| published by | Software Crafts |
|---|---|
| in blog | Software Crafts |
| original entry | Refactoring a Django project |
Most of my Django career has been brownfield projects, I have walked into code written by others and they are often no longer around, so I am left to make the most of the code presented as is.
My first step is to sort out a local docker compose setup, either using something present in the repo or creating one. This includes using minio for S3 like storage if required, mkcert for SSL & HTTPS locally.
Next I take time to manually map out the dependencies between Django apps (if any exist). I view Django apps as logical sections of the project and so there ought to be strict dependencies between them. I also include database relationships in this map making. This is a combination of tools (pyreverse, graph_models, impluse-cli) and some manual work to get it all together.
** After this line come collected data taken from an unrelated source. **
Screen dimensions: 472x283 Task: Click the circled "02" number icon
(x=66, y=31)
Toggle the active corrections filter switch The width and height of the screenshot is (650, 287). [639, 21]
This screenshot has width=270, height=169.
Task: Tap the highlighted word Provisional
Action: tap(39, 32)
Typically this highlights some work to remove a circular dependency or some logical issue. I can then create tickets for these to be addressed in order so eventually the project is a single acyclical directed graph. I find the graph easy to modify in a dot file which allows me to comment out edges to see what the effect would be on the project, essentially experimenting with the logical project layout. I will then ticket up what needs to happen to make the dependencies work as expected.
Finally if there is a single app, then this would be done on a 'smaller' scale with python modules and not apps or I would be inspecting models to understand the structure of the project and would start by moving relevant views, forms, templates & urls into different apps, before finally moving models around once the app structure has worked itself out.
There is more write, but that's enough of a summary for today.